Warm-up exercise before running Many people like running, because it is a kind of exercise beneficial to physical and mental health. So what are the warm-up exercises before running and what are the precautions? If you want to know, let's take a look. I believe you will gain something!

Warm-up exercise before running 1 benefits of running

1, improve heart function

When running, the blood consumption of limbs and heart increases. In order to meet this demand, myocardial contractility is enhanced, cardiac blood output is increased, and oxygen absorption and transportation efficiency are further improved, so that coronary blood flow of the heart is increased and cardiac function is improved.

2. Enhance lung function

When you run, you breathe in about eight times as much oxygen as when you sit still.

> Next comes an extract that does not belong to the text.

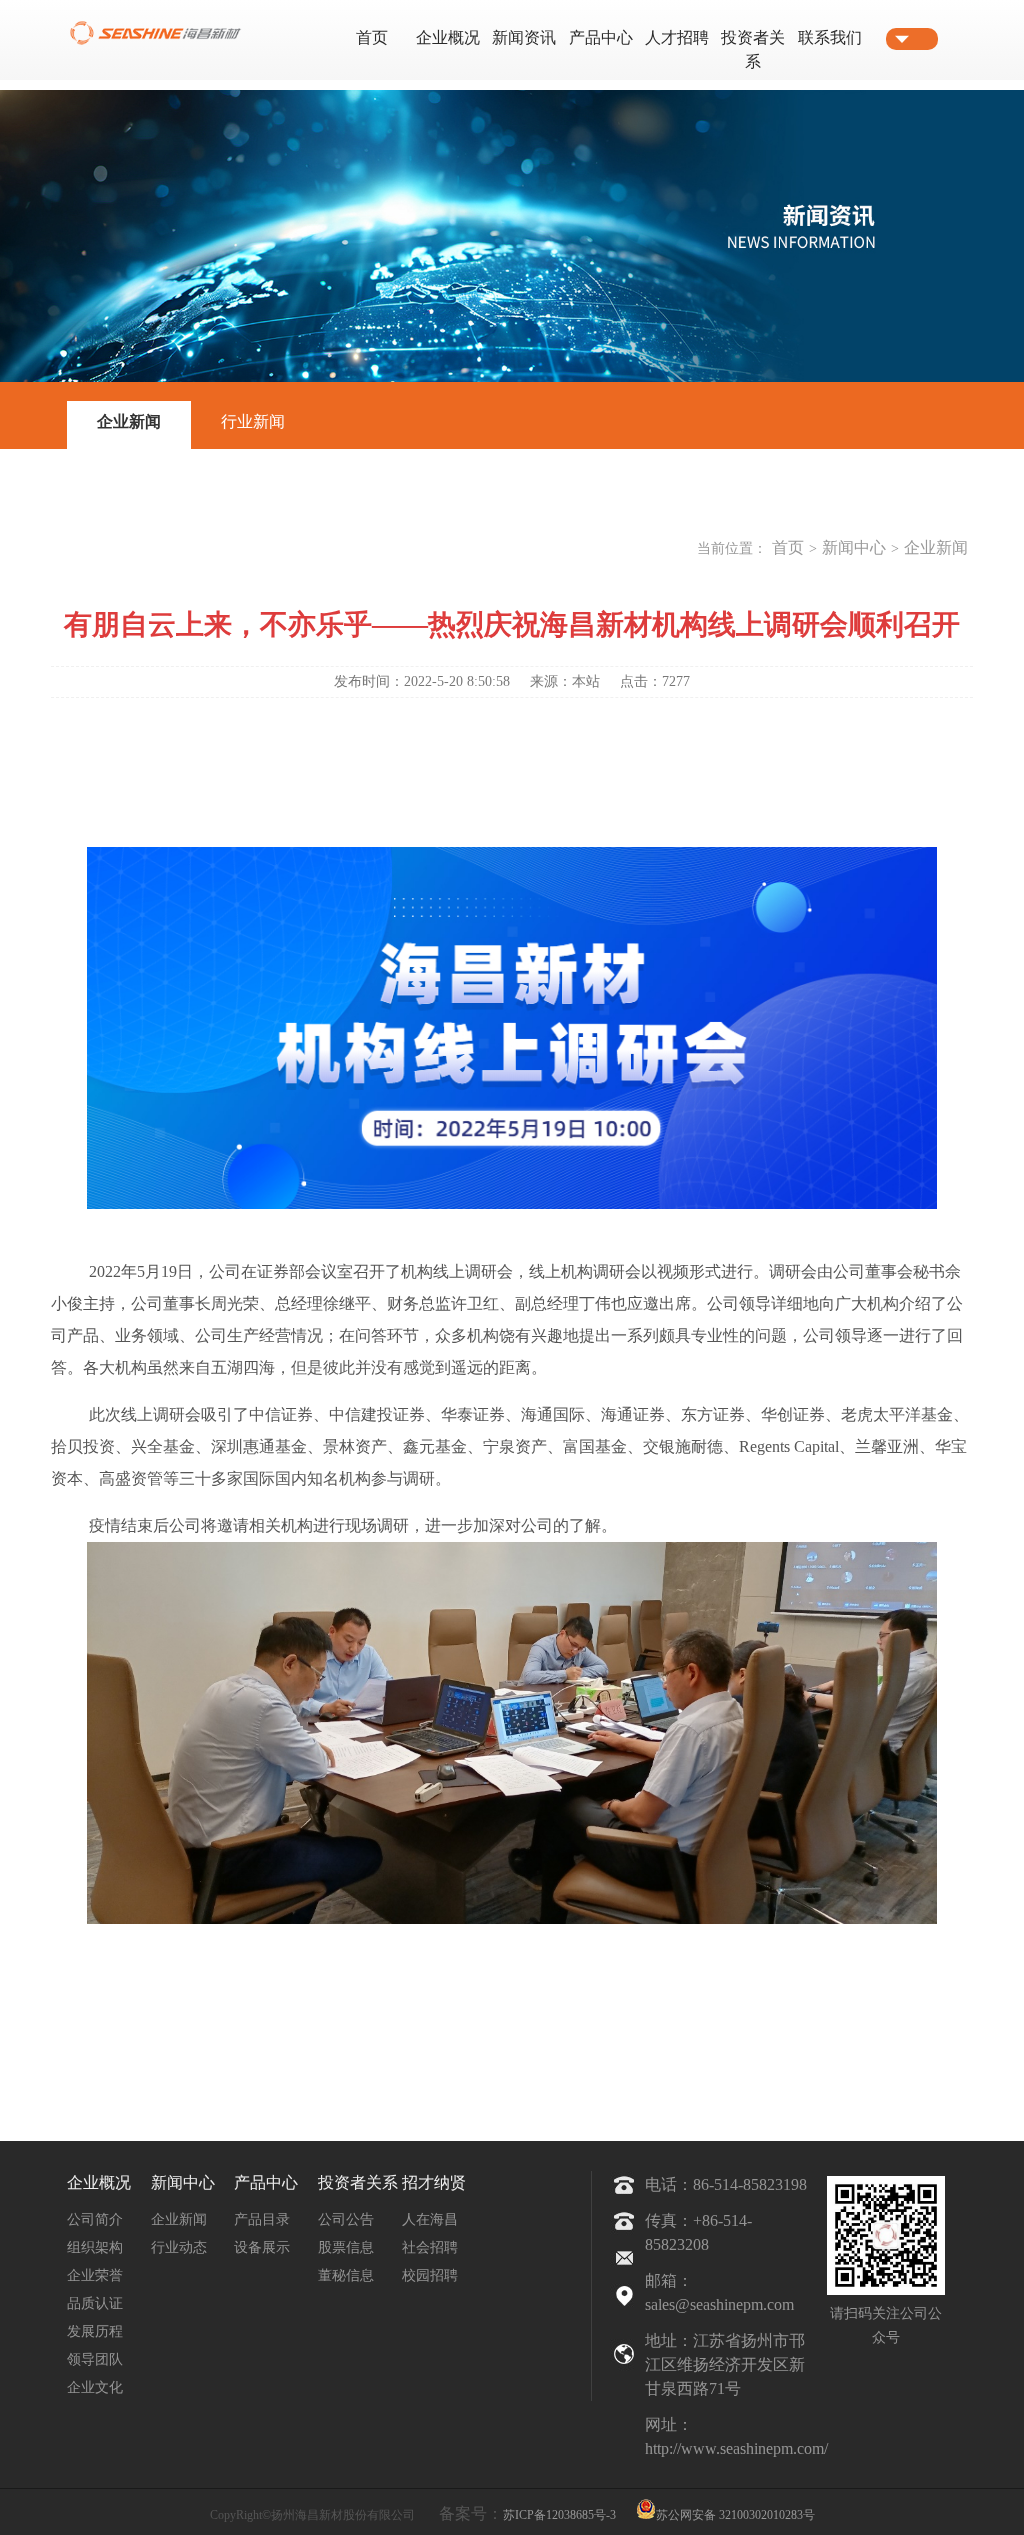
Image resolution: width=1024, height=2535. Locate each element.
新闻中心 (854, 547)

Stick to it, the lung capacity is higher than that of ordinary people 10%-20%. In addition, when running, the metabolism of substances in the body is strengthened and the vital capacity is increased, which can effectively prevent the elasticity of lung tissue from decreasing.

3. Reduce fat and lose weight

Running can reduce blood cholesterol and increase the content of high-density lipoprotein with anti-arteriosclerosis effect, so it can effectively prevent or delay arteriosclerosis and reduce the incidence of cardiovascular and cerebrovascular diseases. In addition, running can also enhance the body's metabolism, fully burn fat, and achieve the effect of losing weight.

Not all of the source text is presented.